Sitting too much is killing us. Human beings are not designed to sit for long hours every day, staring at a screen. One of the best ways to combat this is to encourage people to reduce the amount of time they sit at their desks. This can mean using a standing desk for part of the day – even standing for two hours each day can increase the muscle activity in your legs, having a significant impact on your health and fitness.

When staff work from sitting desks, ensure their workspaces are set up properly. Health and safety in the workplace means employers have a responsibility to regulate workspaces, but this should extend to remote working too. While you can’t prevent an employee from hunching over on their sofa all day, you can educate them on safe working practices – which includes taking regular breaks for exercise.

Exercise is one of the best ways to increase your team’s health and fitness, and boost their mental wellbeing. While not all employers can accommodate an on-site gym, you can consider providing a subsidised gym membership, promoting a cycle to work scheme and encouraging active team events such as a walking club or yoga/pilates classes. There’s even the option of providing subsidised wearable technology to encourage exercise, such as a Fitbit.

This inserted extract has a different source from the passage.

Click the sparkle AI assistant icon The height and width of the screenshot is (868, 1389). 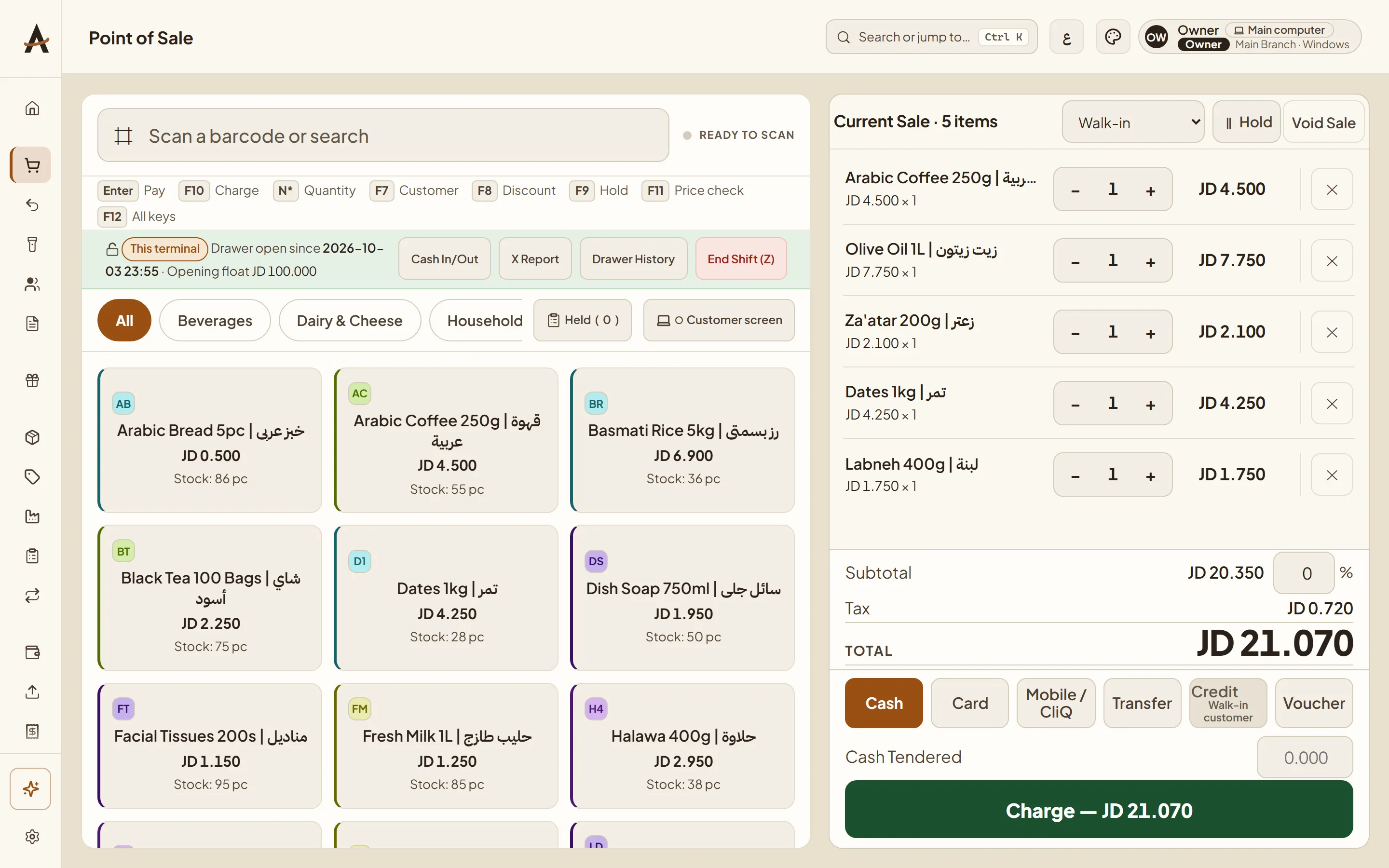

Diet plays a large part in your team’s physical wellbeing as well. If you provide snacks at work, ditch the junk and opt for healthy, brain-boosting foods. You could even encourage team members to share their healthy recipes, perhaps taking in turns to bring in something healthy to share once a week.

2. Emotional Wellbeing

Our brains aren’t designed to be constantly stimulated, so sitting on a screen all day, going home to play video games, and spending the time in between glued to a mobile device is bad news for your mental wellbeing. Just because we can be permanently connected, doesn’t mean we should be. People need time to disconnect after work and it’s an employer’s responsibility to spread this message.

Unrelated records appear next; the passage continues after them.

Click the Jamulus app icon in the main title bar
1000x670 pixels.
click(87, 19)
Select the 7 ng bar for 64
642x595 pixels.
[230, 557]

While you don’t want to dictate working hours to your staff, especially if you have staff working remotely across different time zones, offer guidance on the maximum numbers of hours they should work each day, and encourage them to take regular breaks.

Emotional wellbeing is about more than just handling stress. Teach people how to pay attention to their thoughts, feelings and behaviours, and take care to look for stress triggers amongst your staff and to offer tips to help them manage it.

Equally important as managing staff hours of work, is teaching the brain how to cope with chaos. Mindfulness training offers a great way of helping people to identify what they’re feeling and giving them strategies to cope. One of our favourite ways of working on this is with the Headspace meditation app, but there are many others.

If you see a member of staff is struggling, offer them support in the form of counselling, psychological support or compassionate leave. Promoting an environment of empathy and compassion will give employees the courage to say when things are getting bad, without worrying that it will affect their job.

3. Social Wellbeing

Human beings are social creatures and our social wellbeing plays a crucial part in our overall wellbeing. So getting our work–life balance right is key.

Offering a generous holiday allowance and allowing flexible working hours will help your staff get their lives in balance, allowing them to fit their working commitments around their family ones. Offering remote working can benefit your employees and your business – a 2-hour commute into London isn’t uncommon, so allowing remote working could give staff the chance to put in an extra hour for you and have more family time too.

For your office-based workers, having a community space where people can socialise, chat and laugh together will help to break up their day and encourage team bonding, as will something fun like an office book club.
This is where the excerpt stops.